The Minutemen started conference play 1-7, but have improved of late, winning three of their last five games. The most notable game was a 69-63 victory over VCU. Donte Clark and Trey Davis combined for 40 points in that game, while the team was 10-of-17 from three-point range and managed to grab as many rebounds (28) as the Rams did.
“They’ve got good pieces and they’re playing hard,” Schmidt said. “They’re playing together, and that’s why they’re having success.”
UMass and Bonaventure are both 6-3 in games decided by six points or fewer this season. The Bonnies just played in one of those games, an 80-76 win over Duquesne at the Reilly Center on Wednesday. The Minutemen won 70-64 against George Mason on Feb. 21 before falling 74-57 to St. Joe’s last time out.
UMass, who would be the 11th seed in the A-10 Tournament if the season ended today, is led by Davis, Clark and Jabarie Hinds, Kellogg’s version of a Big 3. The trio has scored 67 percent of the team’s points in conference games, with Davis leading the scoring at 17.7 a game.
Davis is the fourth-best free throw shooter in league play, at 88 percent. He is also tied with Posley for three-pointers made with an average of 2.6 a game. The Minutemen are one of four teams to have three or more players in the top 25 of the league in scoring, along with Bonaventure, Davidson and Richmond.
Like the Bonnies, the Minutemen also have an x-factor that, at times, can make their team a Big 4. Antwan Space is a Denzel Gregg-type, a big, athletic forward who is averaging 7.6 points, 5.9 rebounds and just under a block a game.
Space has played 17 games this season, with six double-digit scoring games and five games with eight or more rebounds. In the matchup against SBU in Amherst, he scored 14 points, grabbed four rebounds and swiped two steals.
“I think Space is in better shape,” Schmidt noted. “When we first played them he was just coming in… so he’s got his legs underneath him, and he’s a really good player.”

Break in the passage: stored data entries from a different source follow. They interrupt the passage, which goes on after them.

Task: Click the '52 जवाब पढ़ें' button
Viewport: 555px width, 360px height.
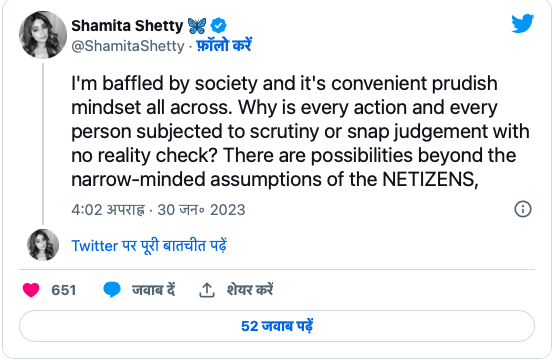Action: [x=277, y=326]
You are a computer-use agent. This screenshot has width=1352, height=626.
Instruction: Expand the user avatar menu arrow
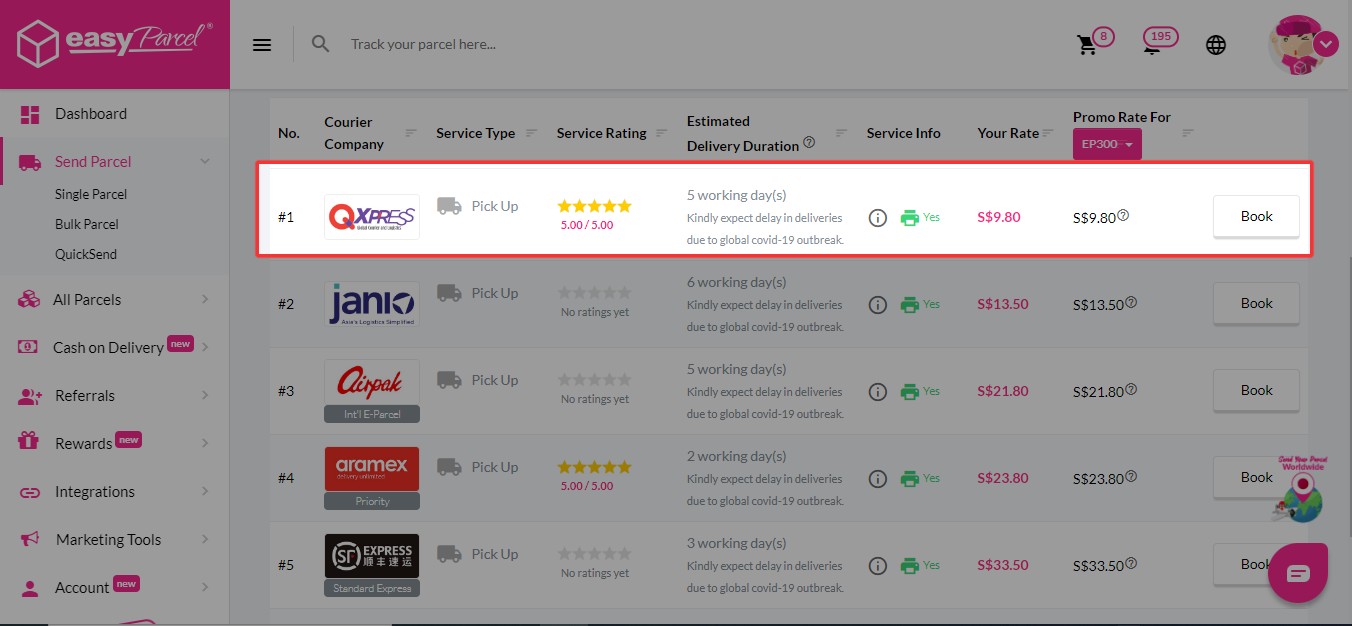1326,44
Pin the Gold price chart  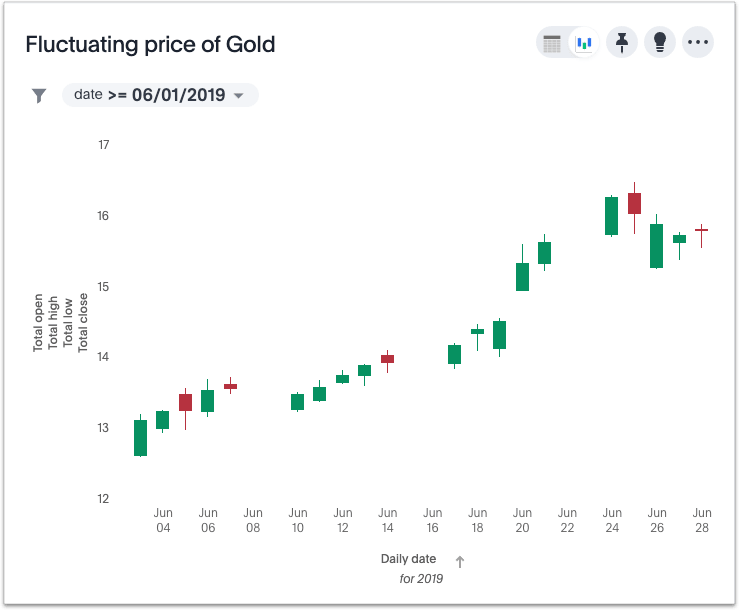coord(622,42)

Schmidt’s team knows that hype is building around the program, with many fans looking past this matchup to Wednesday’s clash with St. Joe’s in Rochester, or even to Brooklyn. While everyone else speculates, his coaching staff and players are solely focused on the next task.
“Yeah, that’s the only way you can approach it,” Schmidt said. “We’re not good enough just to show up. We can beat anybody in this league, we can lose to anybody in this league, so you’ve got to be focused every game.
“You’ve got to prepare for every game; you can’t look ahead. It doesn’t help looking ahead, it doesn’t help looking back, you’ve got to be in the present. That’s what we’ve been trying to do all year.”
A win in today’s game would give Bona its first 20-win regular season since the 1976-77 season and its most A-10 wins ever.